If your ~/.config/containers/storage.conf is using the camel case format, then try switching to the lower case format, remove ~/.local/share/containers, and retry fedora-toolbox. See the above libpod issue about the formats.

Fuse-xfs Osx

Well, dang. The storage.conf in my homedir was all camel-case-y:

And that’s not at ALL what Dan’s looked like in the article this morning. For one thing, his had sections…

So, it looks like containers/libpod#2158 was the culprit. I was using an old config file, and because it’s the right thing to do (if unhelpful in this case) dnf update did not replace the config file when I upgraded packages recently.

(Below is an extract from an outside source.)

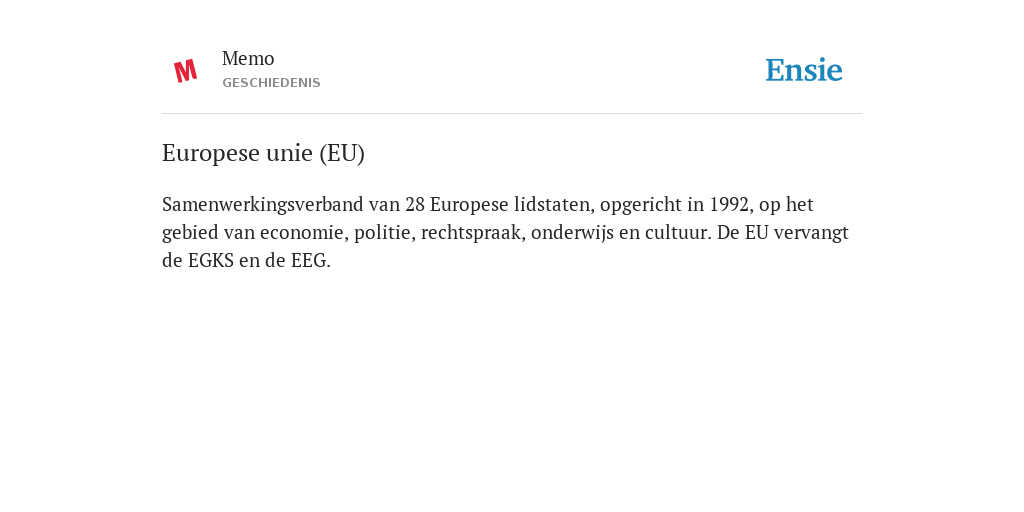Click the word Samenwerkingsverband in the definition

pos(263,205)
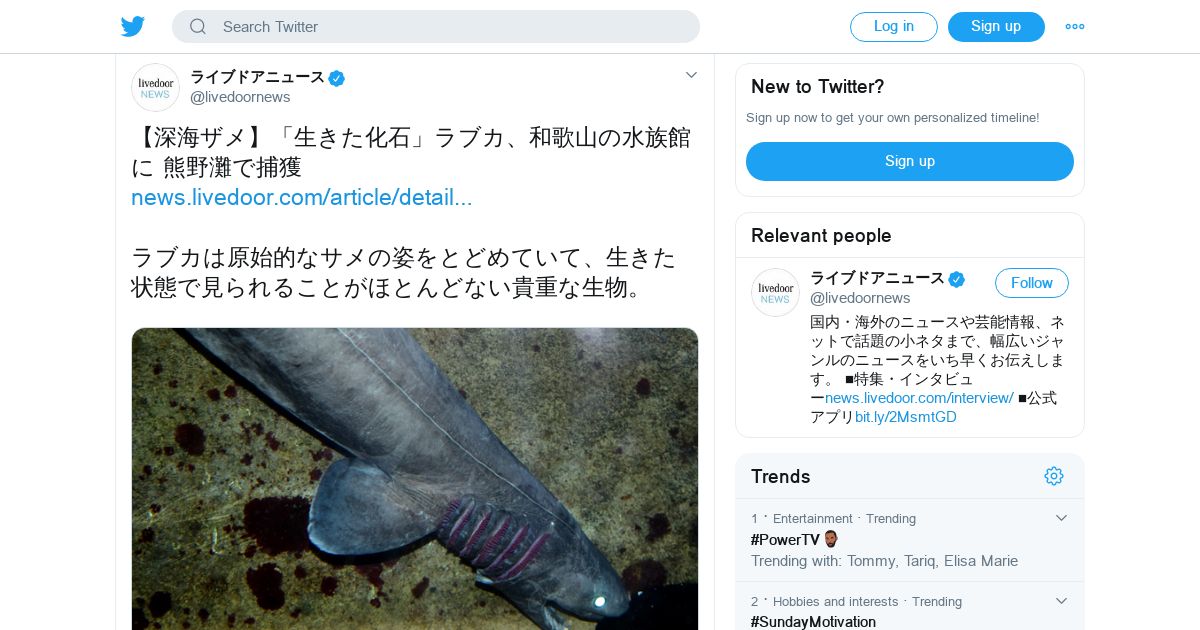Open the news.livedoor.com/interview link
The image size is (1200, 630).
(919, 398)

So, time to get a new one. First, though, since so many things use containers/storage, it’s unlikely that it’s a Podman config file. dnf didn’t seem to know what the $HOME/.config/containers/storage.conf file in my homedirectory belonged to (or more likley, I don’t know how to ask it properly…), but it did tell me that the global /etc/containers/storage.conf belonged to the containers-common package:

Since I hadn’t really done any special customizations, I just went ahead and removed the storage.conf file in my home directory, and reinstalled containers-common and was provided with a shiny, new, package-fresh configuration file:

Fuse Ext4

And with the correct config file, Podman was much happier, and I could get back to building and running container images without root!